Exercise task: Copy the items below, swapping "Screen dimensions" for "Display size" everywhere it shows up and leaving everything else the same.

# # #

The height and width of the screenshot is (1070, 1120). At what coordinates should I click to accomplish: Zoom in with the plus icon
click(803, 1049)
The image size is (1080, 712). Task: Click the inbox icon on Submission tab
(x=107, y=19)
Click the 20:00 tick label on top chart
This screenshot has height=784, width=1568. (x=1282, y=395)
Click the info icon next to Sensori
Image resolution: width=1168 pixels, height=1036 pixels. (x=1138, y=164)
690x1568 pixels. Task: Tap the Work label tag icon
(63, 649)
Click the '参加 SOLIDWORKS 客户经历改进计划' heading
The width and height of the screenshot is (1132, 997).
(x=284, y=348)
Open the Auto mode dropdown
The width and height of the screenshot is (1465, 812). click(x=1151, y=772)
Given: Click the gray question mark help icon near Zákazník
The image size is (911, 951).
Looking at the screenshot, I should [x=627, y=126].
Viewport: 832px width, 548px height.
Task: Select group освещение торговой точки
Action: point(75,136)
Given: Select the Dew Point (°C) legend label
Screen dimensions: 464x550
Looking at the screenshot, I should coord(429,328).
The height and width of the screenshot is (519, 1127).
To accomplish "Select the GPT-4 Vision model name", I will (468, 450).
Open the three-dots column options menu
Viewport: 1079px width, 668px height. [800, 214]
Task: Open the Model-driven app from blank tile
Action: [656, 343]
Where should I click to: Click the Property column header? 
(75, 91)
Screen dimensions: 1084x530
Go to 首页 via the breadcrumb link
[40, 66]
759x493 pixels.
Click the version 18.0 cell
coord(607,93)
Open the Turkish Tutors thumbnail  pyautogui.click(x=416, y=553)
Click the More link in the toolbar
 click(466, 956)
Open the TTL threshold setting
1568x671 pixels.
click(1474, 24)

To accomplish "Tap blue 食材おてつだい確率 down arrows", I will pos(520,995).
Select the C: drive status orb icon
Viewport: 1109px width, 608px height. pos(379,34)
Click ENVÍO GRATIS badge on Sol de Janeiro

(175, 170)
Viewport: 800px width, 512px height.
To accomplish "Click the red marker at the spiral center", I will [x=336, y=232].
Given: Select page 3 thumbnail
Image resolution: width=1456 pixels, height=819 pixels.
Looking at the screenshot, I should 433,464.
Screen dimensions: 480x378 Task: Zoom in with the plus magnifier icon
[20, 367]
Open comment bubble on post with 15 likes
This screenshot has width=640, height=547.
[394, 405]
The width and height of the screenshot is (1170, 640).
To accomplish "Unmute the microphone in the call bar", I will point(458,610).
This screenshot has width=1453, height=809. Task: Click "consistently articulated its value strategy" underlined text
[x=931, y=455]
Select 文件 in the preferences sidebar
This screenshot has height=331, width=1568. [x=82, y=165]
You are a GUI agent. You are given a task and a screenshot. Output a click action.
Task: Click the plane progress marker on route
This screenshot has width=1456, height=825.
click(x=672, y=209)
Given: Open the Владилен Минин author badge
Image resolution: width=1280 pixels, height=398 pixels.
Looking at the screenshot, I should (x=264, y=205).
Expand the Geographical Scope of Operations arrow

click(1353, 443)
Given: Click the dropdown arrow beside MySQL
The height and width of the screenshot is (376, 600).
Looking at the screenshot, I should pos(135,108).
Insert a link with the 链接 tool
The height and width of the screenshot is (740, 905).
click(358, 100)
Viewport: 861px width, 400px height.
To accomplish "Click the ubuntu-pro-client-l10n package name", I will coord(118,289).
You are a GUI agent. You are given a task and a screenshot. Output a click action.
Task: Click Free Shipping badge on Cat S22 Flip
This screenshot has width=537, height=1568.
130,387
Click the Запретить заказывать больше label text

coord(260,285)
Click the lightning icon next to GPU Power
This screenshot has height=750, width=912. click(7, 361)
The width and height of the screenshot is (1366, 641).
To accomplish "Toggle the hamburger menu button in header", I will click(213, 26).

# # #

Complete output:
The height and width of the screenshot is (1070, 1120). At what coordinates should I click to accomplish: Zoom in with the plus icon
click(803, 1049)
The image size is (1080, 712). Task: Click the inbox icon on Submission tab
(x=107, y=19)
Click the 20:00 tick label on top chart
This screenshot has height=784, width=1568. (x=1282, y=395)
Click the info icon next to Sensori
Image resolution: width=1168 pixels, height=1036 pixels. (x=1138, y=164)
690x1568 pixels. Task: Tap the Work label tag icon
(63, 649)
Click the '参加 SOLIDWORKS 客户经历改进计划' heading
The width and height of the screenshot is (1132, 997).
(x=284, y=348)
Open the Auto mode dropdown
The width and height of the screenshot is (1465, 812). click(x=1151, y=772)
Given: Click the gray question mark help icon near Zákazník
The image size is (911, 951).
Looking at the screenshot, I should [x=627, y=126].
Viewport: 832px width, 548px height.
Task: Select group освещение торговой точки
Action: point(75,136)
Given: Select the Dew Point (°C) legend label
Display size: 464x550
Looking at the screenshot, I should coord(429,328).
The height and width of the screenshot is (519, 1127).
To accomplish "Select the GPT-4 Vision model name", I will (468, 450).
Open the three-dots column options menu
Viewport: 1079px width, 668px height. [800, 214]
Task: Open the Model-driven app from blank tile
Action: [656, 343]
Where should I click to: Click the Property column header? 
(75, 91)
Display size: 1084x530
Go to 首页 via the breadcrumb link
[40, 66]
759x493 pixels.
Click the version 18.0 cell
coord(607,93)
Open the Turkish Tutors thumbnail  pyautogui.click(x=416, y=553)
Click the More link in the toolbar
 click(466, 956)
Open the TTL threshold setting
1568x671 pixels.
click(1474, 24)

To accomplish "Tap blue 食材おてつだい確率 down arrows", I will pos(520,995).
Select the C: drive status orb icon
Viewport: 1109px width, 608px height. pos(379,34)
Click ENVÍO GRATIS badge on Sol de Janeiro

(175, 170)
Viewport: 800px width, 512px height.
To accomplish "Click the red marker at the spiral center", I will [x=336, y=232].
Given: Select page 3 thumbnail
Image resolution: width=1456 pixels, height=819 pixels.
Looking at the screenshot, I should 433,464.
Display size: 480x378 Task: Zoom in with the plus magnifier icon
[20, 367]
Open comment bubble on post with 15 likes
This screenshot has width=640, height=547.
[394, 405]
The width and height of the screenshot is (1170, 640).
To accomplish "Unmute the microphone in the call bar", I will point(458,610).
This screenshot has width=1453, height=809. Task: Click "consistently articulated its value strategy" underlined text
[x=931, y=455]
Select 文件 in the preferences sidebar
This screenshot has height=331, width=1568. [x=82, y=165]
You are a GUI agent. You are given a task and a screenshot. Output a click action.
Task: Click the plane progress marker on route
This screenshot has width=1456, height=825.
click(x=672, y=209)
Given: Open the Владилен Минин author badge
Image resolution: width=1280 pixels, height=398 pixels.
Looking at the screenshot, I should (x=264, y=205).
Expand the Geographical Scope of Operations arrow

click(1353, 443)
Given: Click the dropdown arrow beside MySQL
The height and width of the screenshot is (376, 600).
Looking at the screenshot, I should pos(135,108).
Insert a link with the 链接 tool
The height and width of the screenshot is (740, 905).
click(358, 100)
Viewport: 861px width, 400px height.
To accomplish "Click the ubuntu-pro-client-l10n package name", I will coord(118,289).
You are a GUI agent. You are given a task and a screenshot. Output a click action.
Task: Click Free Shipping badge on Cat S22 Flip
This screenshot has width=537, height=1568.
130,387
Click the Запретить заказывать больше label text

coord(260,285)
Click the lightning icon next to GPU Power
This screenshot has height=750, width=912. click(7, 361)
The width and height of the screenshot is (1366, 641).
To accomplish "Toggle the hamburger menu button in header", I will click(213, 26).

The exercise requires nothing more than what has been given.